For the most part, both at the funeral and later at the brief graveside service, it was the private William J. Levitt who was being remembered - not the builder who, with his father, Abraham, and younger brother, Alfred, built the community that bears their name, and in effect began the transformation of Long Island, and the rest of the country, after World War II.

"I wanted people to speak who were directly affected by Bill," said his widow, Simone, who seemed touched by the presence of three members of the American Legion Post 1711 of Levittown, who had decided to come to Mt. Ararat Cemetery in North Lindenhurst to show their respects to Levitt. Among those waiting was George Merritt, who said he moved to Levittown more than 40 years ago after leaving the Army.

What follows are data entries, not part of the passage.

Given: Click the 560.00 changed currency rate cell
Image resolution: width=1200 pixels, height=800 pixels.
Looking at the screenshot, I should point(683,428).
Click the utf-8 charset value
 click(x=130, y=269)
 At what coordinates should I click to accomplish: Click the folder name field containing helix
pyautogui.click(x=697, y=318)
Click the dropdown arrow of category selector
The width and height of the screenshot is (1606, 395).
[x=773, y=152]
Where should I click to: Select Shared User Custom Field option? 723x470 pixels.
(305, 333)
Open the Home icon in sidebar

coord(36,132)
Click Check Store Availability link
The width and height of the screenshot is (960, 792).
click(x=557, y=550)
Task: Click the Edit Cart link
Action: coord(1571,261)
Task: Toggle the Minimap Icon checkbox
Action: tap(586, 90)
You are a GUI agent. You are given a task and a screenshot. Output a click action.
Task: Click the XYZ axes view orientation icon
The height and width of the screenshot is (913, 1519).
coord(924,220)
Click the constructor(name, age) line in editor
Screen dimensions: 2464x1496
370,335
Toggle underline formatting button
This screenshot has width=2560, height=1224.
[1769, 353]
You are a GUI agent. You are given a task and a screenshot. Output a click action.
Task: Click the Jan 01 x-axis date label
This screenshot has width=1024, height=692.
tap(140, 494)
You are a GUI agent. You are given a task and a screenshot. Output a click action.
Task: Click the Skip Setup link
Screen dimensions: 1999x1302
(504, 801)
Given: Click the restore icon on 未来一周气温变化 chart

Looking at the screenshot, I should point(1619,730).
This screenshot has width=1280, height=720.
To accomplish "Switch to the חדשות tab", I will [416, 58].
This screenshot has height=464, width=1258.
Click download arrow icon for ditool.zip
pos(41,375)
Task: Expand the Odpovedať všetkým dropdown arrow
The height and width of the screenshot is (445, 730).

"It's better than ever," said Merritt, describing the community that Levitt and Sons built beginning in 1947.

Don Hewitt, executive producer of CBS-TV's "60 Minutes," who attended the service with his wife, said he understood why most speakers at the funeral focused on Levitt's private world. "It was a kind of remembering Bill, nobody had to enumerate his accomplishments," said Hewitt.

As it turned out, when Rabbi David Glazer, who officiated at the service, recounted the story of how Levitt once arranged a wedding aboard his yacht, he was talking about the 1979 marriage of Hewitt and Marilyn Berger.

"We had flown down to Caneel Bay to board the yacht, and after I proposed Bill decided we had to get married then and there," Hewitt said.

Sprinkled among the mourners attending the chapel service yesterday were longtime friends like designer Pauline Trigere, and writer and designer John Weitz.

Weitz, who said he had known Levitt for more than 40 years, said that over the years, Levitt managed to develop extensive friendships with different groups of people. "He seemed to have so many different sets of friends, and he especially enjoyed being a host," said Weitz, who also had been a guest aboard Levitt's yacht.

Levitt and his family had prospered and grown immensely wealthy, so that when he sold the company to a conglomerate in 1968, he reportedly received more than $ 90 million in stock. Levitt followed up with a string of projects that failed and eventually felt so squeezed he began taking funds from projects and misused family foundation money, which seriously tarnished his reputation.

But no mention was made of that. For the most part, yesterday's service sought to keep things upbeat. His son, William Jr., who lives in Los Angeles, told a story about how, when his father was a teenager, "one summer Saturday morning, he came downstairs all dressed up." At the time, the Levitts were living in Brooklyn, and when his mother, Pauline, asked him where he was going, he reportedly replied: "I'm going to Manhattan. I want to buy the Chrysler Building."

"He was always Big Bill Levitt," said his son, who suggested that most people thought he was taller than he actually was.

"He was a man both complicated and simple," his son said.

At the cemetery, the numbers were reduced to just Levitt's family and closest friends, and perhaps the most poignant moment occurred when those attending were asked to recite in unison from what was described as Levitt's favorite poem, Rudyard Kipling's "If - " which includes the lines:

"If you can make one heap of all your winnings:

"And risk it on one turn of pitch-and-toss

"And lose, and start again at your beginnings . . . you'll be a Man, my son."

Yesterday, William Jaird Levitt was buried in his family's plot, a bit more than a stone's throw from Levittown. His grave was next to his mother, brother and father, and beneath a leafless dogwood.